A cambiare, insomma, non è tanto la traiettoria quanto la postura. La narrativa di “elevata incertezza”, usata in modo insistente tra marzo e maggio, viene ora sfumata: “l’incertezza è diminuita, ma resta elevata”. I dazi, che a maggio erano considerati “significativamente più grandi del previsto”, a giugno vengono ricollocati nel tempo: “hanno raggiunto il picco in aprile, da allora l’impatto atteso è sceso”. È il passaggio dalla fase reattiva a quella osservativa. La Fed resta vigile, ma meno tesa.

Eppure, qui emerge il paradosso. Mentre il quadro della crescita si indebolisce, l’inflazione PCE per il 2025 viene rivista al rialzo dal 2,7% al 3,0%, e la core PCE accelera ancora di più, da 2,8% a 3,1%. Un delta di +0,3 punti su entrambi i fronti in soli tre mesi: un segnale inequivocabile che la discesa dei prezzi è più lenta del previsto e che la componente sottostante resta viscosa.

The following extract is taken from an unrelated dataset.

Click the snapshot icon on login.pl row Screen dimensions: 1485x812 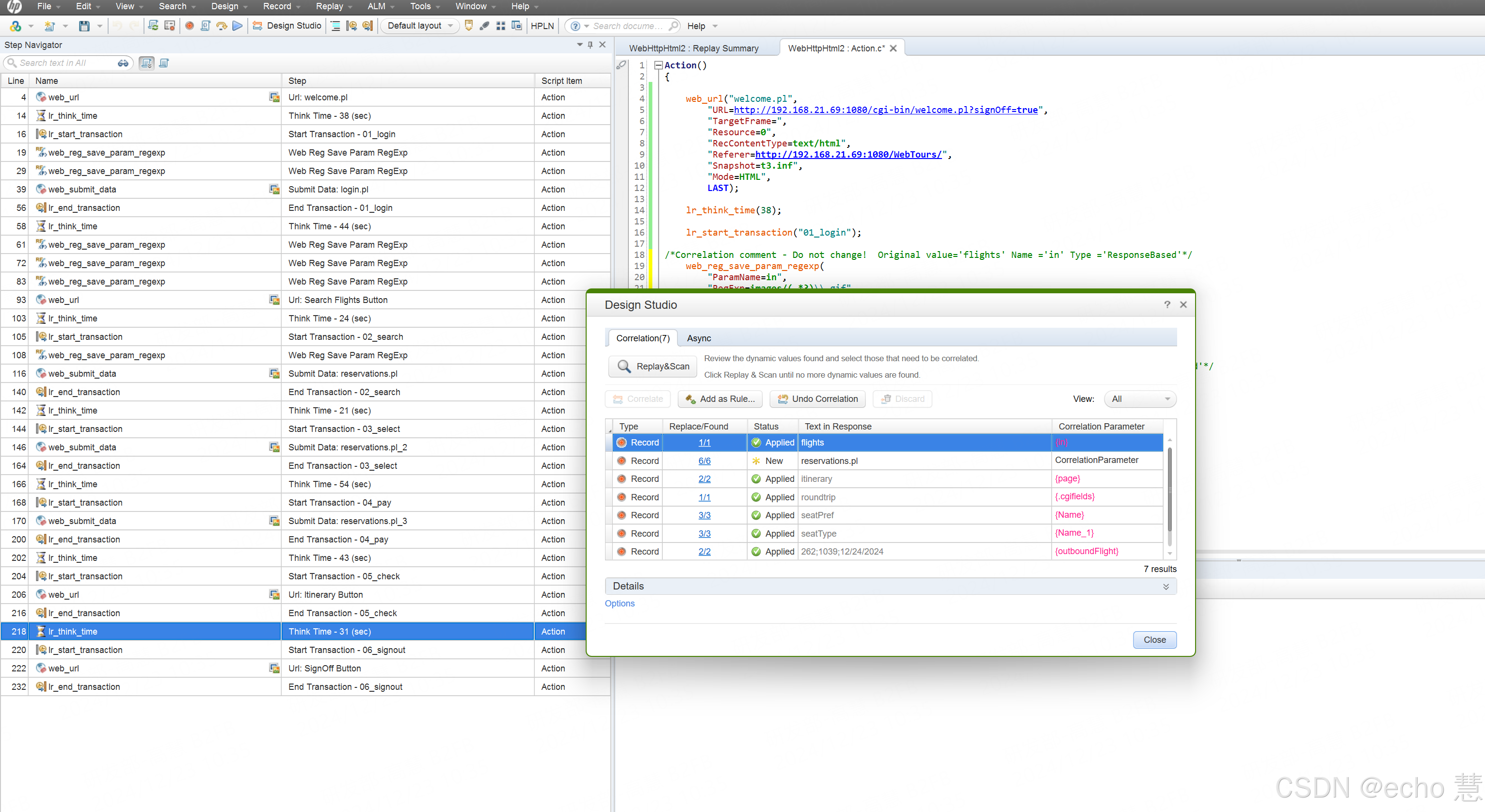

In altre parole: l’inflazione rallenta, ma non cede.

Nel frattempo, anche il mercato del lavoro si dimostra più resistente: il tasso di disoccupazione previsto per il 2025 sale da 4,4% a 4,5%, con il 2026 rivisto anch’esso al rialzo, da 4,3% a 4,5%. Numeri che parlano di una Fed costretta a tenere i tassi alti più a lungo proprio perché il sistema regge. Nessun crollo occupazionale, nessuna recessione tecnica. Solo una frenata controllata.

Grafico delle proiezioni FOMC di giugno 2025 su tasso Fed, inflazione core PCE, disoccupazione e crescita reale del PIL fino al 2027. Mostra la progressiva revisione al rialzo del tasso terminale e dell'inflazione, con crescita stabile intorno all’1,8% e disoccupazione sopra il 4,0%.

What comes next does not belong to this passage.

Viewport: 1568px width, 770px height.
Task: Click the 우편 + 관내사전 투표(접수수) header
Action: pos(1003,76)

La Fed prende atto della realtà. I tagli ci saranno, ma non in corsa. Non prima che l’inflazione – e l’incertezza legata alle pressioni inflattive dei dazi – diano segnali credibili di rientro. Finché questo non accade, la politica monetaria resterà in posizione di guardia. Uno sgarbo alla Casa Bianca e a chi sperava in un nuovo stimolo della Fed sui mercati, ma allo stesso tempo un atto di disciplina istituzionale. Perché Powell ha ribadito che la politica monetaria non può essere ostaggio dell’elettorato né della volatilità politica. Né tantomeno della pressione mediatica. Anzi, quando si cerca di metterla all’angolo, la reazione è opposta: non muoversi, per affermare la propria indipendenza.

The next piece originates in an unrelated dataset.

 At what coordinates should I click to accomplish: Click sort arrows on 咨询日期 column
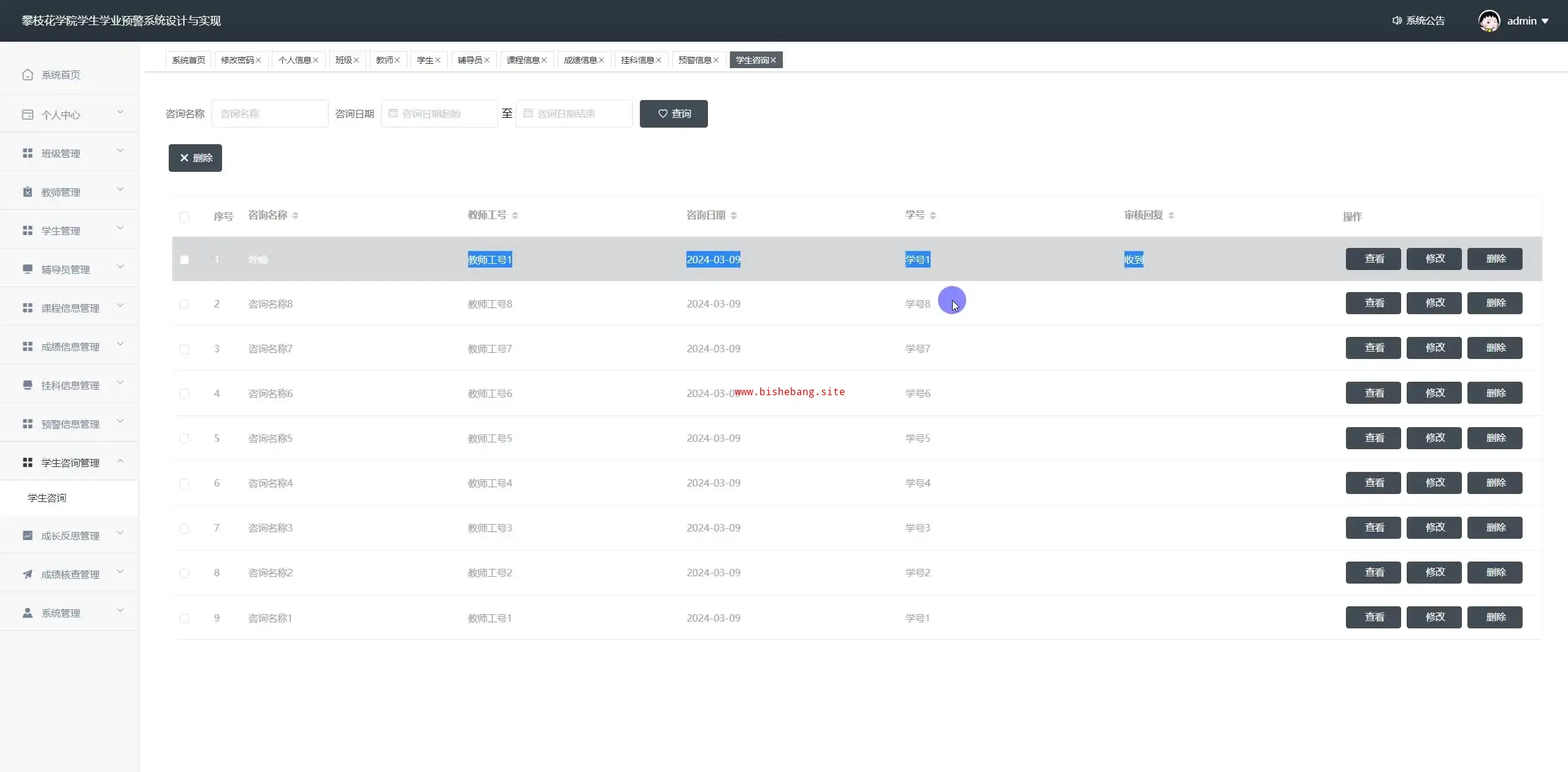734,215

Il “nulla” di giugno, in realtà, è stato un segnale chiarissimo: nessuna concessione prima che i numeri la giustifichino. E finché l’inflazione resta appiccicosa, e le tensioni tariffarie ancora aperte, l’idea stessa di un sostegno monetario preventivo è fuori discussione. Non è una Fed che frena. È una Fed che si sottrae alla narrativa dell’urgenza. Alla tentazione di assecondare il ciclo politico. Alla retorica del “più tagli, più mercato”.